[Data records]

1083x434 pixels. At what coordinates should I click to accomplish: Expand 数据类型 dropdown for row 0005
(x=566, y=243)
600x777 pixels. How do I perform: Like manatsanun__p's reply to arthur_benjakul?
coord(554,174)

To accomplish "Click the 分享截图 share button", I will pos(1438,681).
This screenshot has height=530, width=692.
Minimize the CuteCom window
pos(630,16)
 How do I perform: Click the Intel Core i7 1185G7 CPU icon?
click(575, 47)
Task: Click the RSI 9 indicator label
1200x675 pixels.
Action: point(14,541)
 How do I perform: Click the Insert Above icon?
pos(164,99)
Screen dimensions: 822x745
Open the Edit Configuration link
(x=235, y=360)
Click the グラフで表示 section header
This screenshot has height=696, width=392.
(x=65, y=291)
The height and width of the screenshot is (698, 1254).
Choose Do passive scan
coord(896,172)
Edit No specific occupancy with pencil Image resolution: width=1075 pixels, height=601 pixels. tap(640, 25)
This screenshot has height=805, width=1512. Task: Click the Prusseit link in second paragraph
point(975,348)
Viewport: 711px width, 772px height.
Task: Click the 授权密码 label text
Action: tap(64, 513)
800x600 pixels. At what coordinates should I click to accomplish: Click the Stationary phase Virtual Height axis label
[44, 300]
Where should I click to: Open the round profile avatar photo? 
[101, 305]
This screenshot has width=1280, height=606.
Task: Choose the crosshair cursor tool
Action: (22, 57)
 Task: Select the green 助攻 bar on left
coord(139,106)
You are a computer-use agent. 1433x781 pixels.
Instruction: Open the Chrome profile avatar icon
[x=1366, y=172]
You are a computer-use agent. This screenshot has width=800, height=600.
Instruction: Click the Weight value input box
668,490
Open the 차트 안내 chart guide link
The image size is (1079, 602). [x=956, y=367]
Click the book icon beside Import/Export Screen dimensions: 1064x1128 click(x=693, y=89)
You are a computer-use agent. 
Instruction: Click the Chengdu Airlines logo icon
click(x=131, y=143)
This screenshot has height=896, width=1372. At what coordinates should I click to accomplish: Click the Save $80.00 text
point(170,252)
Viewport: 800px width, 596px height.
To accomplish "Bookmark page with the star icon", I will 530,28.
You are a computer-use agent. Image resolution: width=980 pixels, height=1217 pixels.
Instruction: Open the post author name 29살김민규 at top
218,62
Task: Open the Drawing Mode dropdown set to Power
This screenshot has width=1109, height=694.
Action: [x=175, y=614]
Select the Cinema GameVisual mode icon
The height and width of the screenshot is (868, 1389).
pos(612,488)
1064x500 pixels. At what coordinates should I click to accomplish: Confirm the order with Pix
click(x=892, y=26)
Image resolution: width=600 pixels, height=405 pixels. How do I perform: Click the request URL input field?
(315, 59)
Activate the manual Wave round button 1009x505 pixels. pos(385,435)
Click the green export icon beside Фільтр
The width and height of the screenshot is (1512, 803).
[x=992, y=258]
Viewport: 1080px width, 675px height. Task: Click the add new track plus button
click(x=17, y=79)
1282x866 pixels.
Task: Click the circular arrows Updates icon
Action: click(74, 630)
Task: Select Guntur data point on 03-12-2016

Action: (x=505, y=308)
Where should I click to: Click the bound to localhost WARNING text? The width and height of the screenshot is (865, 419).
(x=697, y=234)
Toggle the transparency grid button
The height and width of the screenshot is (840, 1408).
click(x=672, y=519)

[/Data records]

# What is expected
Take the material above and set it down again exactly.

# Output of the task
1083x434 pixels. At what coordinates should I click to accomplish: Expand 数据类型 dropdown for row 0005
(x=566, y=243)
600x777 pixels. How do I perform: Like manatsanun__p's reply to arthur_benjakul?
coord(554,174)

To accomplish "Click the 分享截图 share button", I will pos(1438,681).
This screenshot has height=530, width=692.
Minimize the CuteCom window
pos(630,16)
 How do I perform: Click the Intel Core i7 1185G7 CPU icon?
click(575, 47)
Task: Click the RSI 9 indicator label
1200x675 pixels.
Action: point(14,541)
 How do I perform: Click the Insert Above icon?
pos(164,99)
Screen dimensions: 822x745
Open the Edit Configuration link
(x=235, y=360)
Click the グラフで表示 section header
This screenshot has height=696, width=392.
(x=65, y=291)
The height and width of the screenshot is (698, 1254).
Choose Do passive scan
coord(896,172)
Edit No specific occupancy with pencil Image resolution: width=1075 pixels, height=601 pixels. tap(640, 25)
This screenshot has height=805, width=1512. Task: Click the Prusseit link in second paragraph
point(975,348)
Viewport: 711px width, 772px height.
Task: Click the 授权密码 label text
Action: tap(64, 513)
800x600 pixels. At what coordinates should I click to accomplish: Click the Stationary phase Virtual Height axis label
[44, 300]
Where should I click to: Open the round profile avatar photo? 
[101, 305]
This screenshot has width=1280, height=606.
Task: Choose the crosshair cursor tool
Action: (22, 57)
 Task: Select the green 助攻 bar on left
coord(139,106)
You are a computer-use agent. 1433x781 pixels.
Instruction: Open the Chrome profile avatar icon
[x=1366, y=172]
You are a computer-use agent. This screenshot has width=800, height=600.
Instruction: Click the Weight value input box
668,490
Open the 차트 안내 chart guide link
The image size is (1079, 602). [x=956, y=367]
Click the book icon beside Import/Export Screen dimensions: 1064x1128 click(x=693, y=89)
You are a computer-use agent. 
Instruction: Click the Chengdu Airlines logo icon
click(x=131, y=143)
This screenshot has height=896, width=1372. At what coordinates should I click to accomplish: Click the Save $80.00 text
point(170,252)
Viewport: 800px width, 596px height.
To accomplish "Bookmark page with the star icon", I will 530,28.
You are a computer-use agent. Image resolution: width=980 pixels, height=1217 pixels.
Instruction: Open the post author name 29살김민규 at top
218,62
Task: Open the Drawing Mode dropdown set to Power
This screenshot has width=1109, height=694.
Action: [x=175, y=614]
Select the Cinema GameVisual mode icon
The height and width of the screenshot is (868, 1389).
pos(612,488)
1064x500 pixels. At what coordinates should I click to accomplish: Confirm the order with Pix
click(x=892, y=26)
Image resolution: width=600 pixels, height=405 pixels. How do I perform: Click the request URL input field?
(315, 59)
Activate the manual Wave round button 1009x505 pixels. pos(385,435)
Click the green export icon beside Фільтр
The width and height of the screenshot is (1512, 803).
[x=992, y=258]
Viewport: 1080px width, 675px height. Task: Click the add new track plus button
click(x=17, y=79)
1282x866 pixels.
Task: Click the circular arrows Updates icon
Action: click(74, 630)
Task: Select Guntur data point on 03-12-2016

Action: (x=505, y=308)
Where should I click to: Click the bound to localhost WARNING text? The width and height of the screenshot is (865, 419).
(x=697, y=234)
Toggle the transparency grid button
The height and width of the screenshot is (840, 1408).
click(x=672, y=519)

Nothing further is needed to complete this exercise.